*Document segment*.
---
Exploring hydrogen’s potential as a zero-carbon fuel

The management team of First Hydrogen Corp. spoke to Innovation News Network to discuss how the company’s hydrogen-based and zero-carbon fuel innovations could support the global energy transition.

As organisations and governments strive towards the global energy transition to a zero-carbon society by 2050, many are looking to alternative fuel solutions. A popular option being explored by many companies is the use of hydrogen as a potential to create zero-carbon fuel. When consumed in a fuel cell, hydrogen produces only water.

One company exploiting the benefits of hydrogen power is First Hydrogen, a Vancouver and London-based company committed to designing and manufacturing zero-emission, hydrogen-powered solutions in the UK, EU, and North America. Delivering innovation in both the automotive and energy sectors, the company works closely with industry partners to achieve its ambitious aims at a fast pace. Its two key strategic partnerships are with Ballard Power Systems, a global provider of clean energy and fuel cell solutions, and AVL Powertrain UK, a specialist in development, simulation, and testing in the automotive industry and other sectors.

The upcoming months are set to form a milestone year for First Hydrogen as the company continues its mission to bring hydrogen-powered vehicles to market. Delivery of First Hydrogen’s first two lightweight commercial demonstrator vans will be completed in late 2022, with the move to full commercialisation set to follow soon after. The vans will use the MAN eTGE as a donor vehicle and be equipped with the latest generation Ballard FCgen®-LCS fuel cell, giving the vehicles a range of more than 500km.
---
*Extracted material*.
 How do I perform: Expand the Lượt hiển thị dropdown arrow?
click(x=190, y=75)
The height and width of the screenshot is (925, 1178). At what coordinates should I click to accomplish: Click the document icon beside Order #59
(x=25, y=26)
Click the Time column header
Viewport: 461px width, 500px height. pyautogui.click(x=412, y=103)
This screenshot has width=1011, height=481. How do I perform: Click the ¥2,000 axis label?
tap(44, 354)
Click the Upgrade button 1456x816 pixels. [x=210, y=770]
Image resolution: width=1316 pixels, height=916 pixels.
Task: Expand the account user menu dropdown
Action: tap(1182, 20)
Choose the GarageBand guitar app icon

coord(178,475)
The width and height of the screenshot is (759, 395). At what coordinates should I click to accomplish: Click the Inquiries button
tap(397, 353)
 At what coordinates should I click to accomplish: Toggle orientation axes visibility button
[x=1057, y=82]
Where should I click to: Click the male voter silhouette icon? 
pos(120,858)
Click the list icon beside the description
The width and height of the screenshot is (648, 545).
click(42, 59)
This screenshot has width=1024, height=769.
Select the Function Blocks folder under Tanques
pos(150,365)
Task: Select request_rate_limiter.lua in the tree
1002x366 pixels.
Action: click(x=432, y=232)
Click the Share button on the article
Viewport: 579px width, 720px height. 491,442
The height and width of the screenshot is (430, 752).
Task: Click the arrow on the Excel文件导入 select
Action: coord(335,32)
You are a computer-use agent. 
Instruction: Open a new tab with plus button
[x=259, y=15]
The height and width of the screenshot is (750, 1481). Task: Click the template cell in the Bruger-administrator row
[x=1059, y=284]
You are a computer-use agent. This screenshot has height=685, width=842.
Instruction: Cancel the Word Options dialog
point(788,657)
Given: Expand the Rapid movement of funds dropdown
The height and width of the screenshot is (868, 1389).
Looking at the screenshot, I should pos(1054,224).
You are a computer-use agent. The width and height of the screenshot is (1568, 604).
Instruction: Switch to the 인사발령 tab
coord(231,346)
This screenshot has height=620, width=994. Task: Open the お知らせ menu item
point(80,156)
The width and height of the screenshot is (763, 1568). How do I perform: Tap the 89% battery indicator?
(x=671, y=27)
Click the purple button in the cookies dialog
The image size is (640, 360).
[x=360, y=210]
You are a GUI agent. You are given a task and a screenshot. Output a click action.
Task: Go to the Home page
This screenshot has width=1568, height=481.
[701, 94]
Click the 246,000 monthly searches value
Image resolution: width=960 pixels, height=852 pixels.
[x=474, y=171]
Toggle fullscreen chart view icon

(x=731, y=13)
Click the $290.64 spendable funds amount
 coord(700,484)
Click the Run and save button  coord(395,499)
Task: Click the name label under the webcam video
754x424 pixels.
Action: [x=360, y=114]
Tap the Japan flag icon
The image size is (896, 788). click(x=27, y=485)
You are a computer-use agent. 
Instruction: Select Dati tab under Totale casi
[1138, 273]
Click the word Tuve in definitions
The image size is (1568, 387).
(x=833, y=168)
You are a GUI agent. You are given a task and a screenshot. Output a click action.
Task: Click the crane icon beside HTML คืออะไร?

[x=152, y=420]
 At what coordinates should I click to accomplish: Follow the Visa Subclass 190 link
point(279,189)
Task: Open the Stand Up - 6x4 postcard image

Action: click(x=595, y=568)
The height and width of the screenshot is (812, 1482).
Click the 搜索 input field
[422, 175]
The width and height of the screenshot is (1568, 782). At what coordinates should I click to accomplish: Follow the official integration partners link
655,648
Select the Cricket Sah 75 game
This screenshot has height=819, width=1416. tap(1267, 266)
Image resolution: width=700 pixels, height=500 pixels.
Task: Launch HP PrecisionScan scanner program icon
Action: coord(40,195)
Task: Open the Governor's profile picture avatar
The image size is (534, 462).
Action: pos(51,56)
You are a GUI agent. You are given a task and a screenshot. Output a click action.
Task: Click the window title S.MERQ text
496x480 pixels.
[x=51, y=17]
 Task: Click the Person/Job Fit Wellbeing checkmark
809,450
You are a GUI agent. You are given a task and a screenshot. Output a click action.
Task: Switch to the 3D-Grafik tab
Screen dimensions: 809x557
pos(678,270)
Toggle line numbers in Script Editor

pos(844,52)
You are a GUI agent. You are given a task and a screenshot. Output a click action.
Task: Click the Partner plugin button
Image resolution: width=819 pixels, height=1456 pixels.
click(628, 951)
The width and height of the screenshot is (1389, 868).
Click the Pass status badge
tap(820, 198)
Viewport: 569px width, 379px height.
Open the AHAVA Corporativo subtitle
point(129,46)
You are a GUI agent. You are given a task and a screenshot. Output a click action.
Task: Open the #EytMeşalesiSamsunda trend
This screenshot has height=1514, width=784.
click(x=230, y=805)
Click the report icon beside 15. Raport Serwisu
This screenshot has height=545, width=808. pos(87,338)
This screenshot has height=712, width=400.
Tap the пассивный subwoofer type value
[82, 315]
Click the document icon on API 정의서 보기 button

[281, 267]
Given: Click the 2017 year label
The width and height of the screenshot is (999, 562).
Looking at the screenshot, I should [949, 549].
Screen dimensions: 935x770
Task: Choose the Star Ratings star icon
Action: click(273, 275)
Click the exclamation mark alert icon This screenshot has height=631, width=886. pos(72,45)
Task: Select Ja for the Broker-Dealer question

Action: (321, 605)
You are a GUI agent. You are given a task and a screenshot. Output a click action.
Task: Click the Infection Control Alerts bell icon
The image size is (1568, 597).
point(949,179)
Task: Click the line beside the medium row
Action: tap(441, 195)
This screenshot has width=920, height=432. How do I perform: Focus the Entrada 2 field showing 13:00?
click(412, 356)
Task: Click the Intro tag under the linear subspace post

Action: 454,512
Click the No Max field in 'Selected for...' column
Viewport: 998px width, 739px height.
---
*What to do*.
1 – In the article on hydrogen as a zero-carbon fuel, which vehicle serves as the donor vehicle for First Hydrogen's demonstrator vans?
2 – Write the next passage of the article on hydrogen as a zero-carbon fuel, beginning after its final sentence.

*The replies*.
1 – The MAN eTGE.

2 –
The management team of First Hydrogen Corp. (Balraj Mann, Nicholas Wrigley and Steven Gill) spoke to Innovation News Network to discuss the company’s goals and future objectives.

Zero-carbon fuel

Can you tell us more about First Hydrogen as a business model and your key goals?

First Hydrogen is unique in that we are operating in both the automotive and energy sectors, through First Hydrogen Automotive and First Hydrogen Energy. In the automotive group, our aim is to offer zero-emissions mobility through innovative, hydrogen-powered light and medium commercial vehicles (LCV).

This is supported by our developments in hydrogen refuelling stations, enabling us to offer fleet customers Hydrogen-as-a-Service together with the vehicle, removing infrastructure concerns as the market evolves. Our energy business is also looking into green hydrogen production in key markets, so we are active through the whole value chain.

We intend to run an asset-light business model accessing expertise, technology, and industry volume through smart partnerships with world-class companies.

What is the development process behind the vans and when are you expected to reach the commercialisation stage?

We chose to start by developing two road-legal demonstrators using a donor platform. That enables customers to see, feel and experience the benefits and operation of a hydrogen propulsion system in a familiar set up and compare it directly to an EV. It also enables us to bring reliable, road-legal demonstrators to customers in a much shorter timeframe than starting from scratch. Additionally, it will also give us early feedback into our bespoke LCV development programme.

We undertook a market study looking at potential donor vehicles and selected the M.A.N. eTGE van, which is derived from the Volkswagen Crafter, as our base.

For the development of the fuel cell system and powertrain integration, we followed one of our core principles of working with world-class partners and we have that in Ballard Power Systems and AVL Powertrain. We are using the Ballard Fcgen®-LCS fuel cell, combined with a 13 Kwh power battery.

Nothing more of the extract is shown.